### Aim
Please render the entries below as a JSON list of strings, one string per line, with blank lines left out. Begin at the line that has "Click the map compass orientation icon" and stop after the line that has "click(506, 332)".

### Data in this exercise

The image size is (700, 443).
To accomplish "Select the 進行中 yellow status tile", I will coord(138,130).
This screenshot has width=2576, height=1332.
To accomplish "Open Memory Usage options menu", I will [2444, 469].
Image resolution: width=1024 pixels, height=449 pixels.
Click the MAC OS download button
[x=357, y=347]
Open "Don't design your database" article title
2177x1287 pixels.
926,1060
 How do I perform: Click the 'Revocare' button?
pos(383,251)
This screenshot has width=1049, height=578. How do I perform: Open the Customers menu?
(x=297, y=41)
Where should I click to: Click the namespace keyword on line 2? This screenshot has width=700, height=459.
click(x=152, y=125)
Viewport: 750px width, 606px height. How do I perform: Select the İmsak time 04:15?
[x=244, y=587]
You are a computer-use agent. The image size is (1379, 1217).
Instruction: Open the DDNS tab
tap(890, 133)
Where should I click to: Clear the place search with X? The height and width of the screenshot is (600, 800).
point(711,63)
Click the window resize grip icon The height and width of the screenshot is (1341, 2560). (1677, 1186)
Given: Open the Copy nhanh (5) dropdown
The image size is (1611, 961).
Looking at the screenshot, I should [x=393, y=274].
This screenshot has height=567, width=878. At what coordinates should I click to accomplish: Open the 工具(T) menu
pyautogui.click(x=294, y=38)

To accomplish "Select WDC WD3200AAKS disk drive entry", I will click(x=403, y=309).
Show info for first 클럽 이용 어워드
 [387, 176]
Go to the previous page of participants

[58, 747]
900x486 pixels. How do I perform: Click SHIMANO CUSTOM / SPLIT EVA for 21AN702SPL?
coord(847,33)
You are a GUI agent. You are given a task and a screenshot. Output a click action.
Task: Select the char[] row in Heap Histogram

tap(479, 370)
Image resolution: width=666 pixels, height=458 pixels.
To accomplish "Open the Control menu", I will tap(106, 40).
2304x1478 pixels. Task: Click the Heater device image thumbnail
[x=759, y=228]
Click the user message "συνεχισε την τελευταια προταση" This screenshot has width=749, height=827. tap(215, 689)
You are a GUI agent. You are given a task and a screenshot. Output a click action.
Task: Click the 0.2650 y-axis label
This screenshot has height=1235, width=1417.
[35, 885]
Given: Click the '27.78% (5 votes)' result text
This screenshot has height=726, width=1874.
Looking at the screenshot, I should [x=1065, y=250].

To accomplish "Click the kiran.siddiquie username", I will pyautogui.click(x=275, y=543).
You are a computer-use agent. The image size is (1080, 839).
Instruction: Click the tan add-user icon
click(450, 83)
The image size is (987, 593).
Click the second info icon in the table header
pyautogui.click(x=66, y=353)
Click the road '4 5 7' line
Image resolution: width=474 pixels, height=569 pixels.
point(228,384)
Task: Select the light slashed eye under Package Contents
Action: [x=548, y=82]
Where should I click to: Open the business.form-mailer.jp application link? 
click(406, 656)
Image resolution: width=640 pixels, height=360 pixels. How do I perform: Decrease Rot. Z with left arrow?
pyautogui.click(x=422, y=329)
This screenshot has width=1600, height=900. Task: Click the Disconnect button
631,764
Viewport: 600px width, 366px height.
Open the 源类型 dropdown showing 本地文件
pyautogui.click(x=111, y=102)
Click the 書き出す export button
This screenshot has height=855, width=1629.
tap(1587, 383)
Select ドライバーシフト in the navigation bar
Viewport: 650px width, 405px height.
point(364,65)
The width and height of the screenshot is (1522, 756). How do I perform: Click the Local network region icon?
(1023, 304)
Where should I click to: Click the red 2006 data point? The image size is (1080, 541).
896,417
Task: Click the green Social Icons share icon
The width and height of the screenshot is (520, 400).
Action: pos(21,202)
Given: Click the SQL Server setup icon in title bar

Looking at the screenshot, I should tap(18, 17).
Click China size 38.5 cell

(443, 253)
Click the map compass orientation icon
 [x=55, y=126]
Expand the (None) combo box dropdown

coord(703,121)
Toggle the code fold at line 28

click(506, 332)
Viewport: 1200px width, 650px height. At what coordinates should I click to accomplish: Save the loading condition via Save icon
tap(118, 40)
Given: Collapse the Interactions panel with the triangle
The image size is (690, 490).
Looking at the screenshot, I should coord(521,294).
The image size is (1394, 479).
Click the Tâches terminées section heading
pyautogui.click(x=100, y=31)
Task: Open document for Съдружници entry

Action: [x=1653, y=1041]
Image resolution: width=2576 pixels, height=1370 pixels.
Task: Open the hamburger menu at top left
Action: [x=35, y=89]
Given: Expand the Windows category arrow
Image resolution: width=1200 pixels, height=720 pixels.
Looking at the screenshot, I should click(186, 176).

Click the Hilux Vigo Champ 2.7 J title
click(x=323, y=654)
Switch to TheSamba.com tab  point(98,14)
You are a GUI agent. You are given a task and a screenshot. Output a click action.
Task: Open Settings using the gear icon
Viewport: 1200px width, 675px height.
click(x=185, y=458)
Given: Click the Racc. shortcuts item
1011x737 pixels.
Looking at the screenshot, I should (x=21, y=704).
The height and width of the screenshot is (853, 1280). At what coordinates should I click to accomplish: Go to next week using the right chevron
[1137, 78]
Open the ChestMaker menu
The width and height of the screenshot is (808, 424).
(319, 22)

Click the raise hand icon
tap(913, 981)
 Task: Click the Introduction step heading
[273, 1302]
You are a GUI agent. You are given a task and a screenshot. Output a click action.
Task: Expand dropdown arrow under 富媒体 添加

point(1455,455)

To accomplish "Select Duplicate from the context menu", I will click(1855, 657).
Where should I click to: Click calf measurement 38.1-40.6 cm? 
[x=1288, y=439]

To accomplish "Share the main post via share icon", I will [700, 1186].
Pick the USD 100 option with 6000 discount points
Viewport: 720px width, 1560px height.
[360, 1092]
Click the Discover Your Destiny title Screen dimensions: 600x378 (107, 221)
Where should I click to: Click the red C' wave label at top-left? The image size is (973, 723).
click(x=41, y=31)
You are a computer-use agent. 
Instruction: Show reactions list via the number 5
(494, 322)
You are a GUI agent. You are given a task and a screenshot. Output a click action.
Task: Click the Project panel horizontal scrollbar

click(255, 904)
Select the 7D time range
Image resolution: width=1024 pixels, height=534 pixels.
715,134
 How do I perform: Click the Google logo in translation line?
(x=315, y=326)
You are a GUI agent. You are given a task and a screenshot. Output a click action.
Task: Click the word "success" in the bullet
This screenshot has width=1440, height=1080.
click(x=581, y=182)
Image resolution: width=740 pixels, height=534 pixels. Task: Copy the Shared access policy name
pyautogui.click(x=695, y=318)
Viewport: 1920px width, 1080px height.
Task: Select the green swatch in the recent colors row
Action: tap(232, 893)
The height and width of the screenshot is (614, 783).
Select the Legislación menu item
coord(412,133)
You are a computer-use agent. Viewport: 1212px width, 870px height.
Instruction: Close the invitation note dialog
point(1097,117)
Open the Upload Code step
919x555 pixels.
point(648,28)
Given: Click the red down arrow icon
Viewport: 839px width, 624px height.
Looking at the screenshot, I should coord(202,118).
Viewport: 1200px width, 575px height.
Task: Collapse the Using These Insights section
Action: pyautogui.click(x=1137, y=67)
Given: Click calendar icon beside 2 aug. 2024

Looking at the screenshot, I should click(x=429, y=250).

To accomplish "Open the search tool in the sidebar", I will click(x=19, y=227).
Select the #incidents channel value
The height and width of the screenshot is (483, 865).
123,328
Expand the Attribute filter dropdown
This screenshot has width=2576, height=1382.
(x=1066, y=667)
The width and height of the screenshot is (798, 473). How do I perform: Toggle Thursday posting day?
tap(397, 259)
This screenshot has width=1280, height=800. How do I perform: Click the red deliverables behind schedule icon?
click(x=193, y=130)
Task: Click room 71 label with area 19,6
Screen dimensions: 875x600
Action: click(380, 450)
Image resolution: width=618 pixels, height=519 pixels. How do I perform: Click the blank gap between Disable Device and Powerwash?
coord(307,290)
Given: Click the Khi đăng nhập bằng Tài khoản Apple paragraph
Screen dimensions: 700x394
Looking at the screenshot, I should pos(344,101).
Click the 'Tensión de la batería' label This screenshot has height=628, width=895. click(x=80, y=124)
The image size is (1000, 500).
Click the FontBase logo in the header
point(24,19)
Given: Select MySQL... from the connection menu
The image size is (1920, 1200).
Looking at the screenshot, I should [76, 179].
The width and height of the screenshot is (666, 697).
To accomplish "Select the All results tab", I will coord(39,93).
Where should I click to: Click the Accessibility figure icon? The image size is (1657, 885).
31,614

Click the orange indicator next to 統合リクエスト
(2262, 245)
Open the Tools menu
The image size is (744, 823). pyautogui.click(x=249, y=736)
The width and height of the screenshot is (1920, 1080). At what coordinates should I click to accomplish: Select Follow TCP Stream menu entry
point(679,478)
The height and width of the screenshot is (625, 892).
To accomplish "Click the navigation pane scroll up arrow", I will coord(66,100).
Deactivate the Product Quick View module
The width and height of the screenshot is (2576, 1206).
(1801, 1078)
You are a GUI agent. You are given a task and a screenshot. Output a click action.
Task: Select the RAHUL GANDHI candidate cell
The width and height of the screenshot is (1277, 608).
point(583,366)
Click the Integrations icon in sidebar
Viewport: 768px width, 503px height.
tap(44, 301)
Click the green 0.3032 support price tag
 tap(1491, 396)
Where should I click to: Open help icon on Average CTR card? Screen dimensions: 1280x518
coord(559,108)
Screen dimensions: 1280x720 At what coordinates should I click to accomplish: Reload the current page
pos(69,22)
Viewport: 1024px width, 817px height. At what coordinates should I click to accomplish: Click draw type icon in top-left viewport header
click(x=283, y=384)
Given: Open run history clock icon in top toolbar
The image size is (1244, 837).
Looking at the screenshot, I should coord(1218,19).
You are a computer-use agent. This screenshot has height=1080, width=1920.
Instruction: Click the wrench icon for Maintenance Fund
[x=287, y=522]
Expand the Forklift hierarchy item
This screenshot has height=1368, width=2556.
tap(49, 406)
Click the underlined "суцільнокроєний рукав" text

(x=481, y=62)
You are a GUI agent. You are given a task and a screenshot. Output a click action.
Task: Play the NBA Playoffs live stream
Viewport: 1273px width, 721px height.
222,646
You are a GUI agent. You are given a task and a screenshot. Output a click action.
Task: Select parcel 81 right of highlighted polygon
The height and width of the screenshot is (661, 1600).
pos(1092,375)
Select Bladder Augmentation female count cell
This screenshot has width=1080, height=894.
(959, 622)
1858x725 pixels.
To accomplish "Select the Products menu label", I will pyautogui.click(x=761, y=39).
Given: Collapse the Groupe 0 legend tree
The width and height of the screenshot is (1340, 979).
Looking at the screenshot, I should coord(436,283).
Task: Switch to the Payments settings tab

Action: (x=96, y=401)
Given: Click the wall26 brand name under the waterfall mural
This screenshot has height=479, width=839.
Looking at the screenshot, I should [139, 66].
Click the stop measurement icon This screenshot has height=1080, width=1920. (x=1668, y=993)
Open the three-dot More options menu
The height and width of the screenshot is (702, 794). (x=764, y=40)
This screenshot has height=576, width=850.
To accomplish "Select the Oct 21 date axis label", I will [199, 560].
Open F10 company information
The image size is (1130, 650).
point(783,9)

### Exercise response
[
  "Click the map compass orientation icon",
  " [x=55, y=126]",
  "Expand the (None) combo box dropdown",
  "coord(703,121)",
  "Toggle the code fold at line 28",
  "click(506, 332)"
]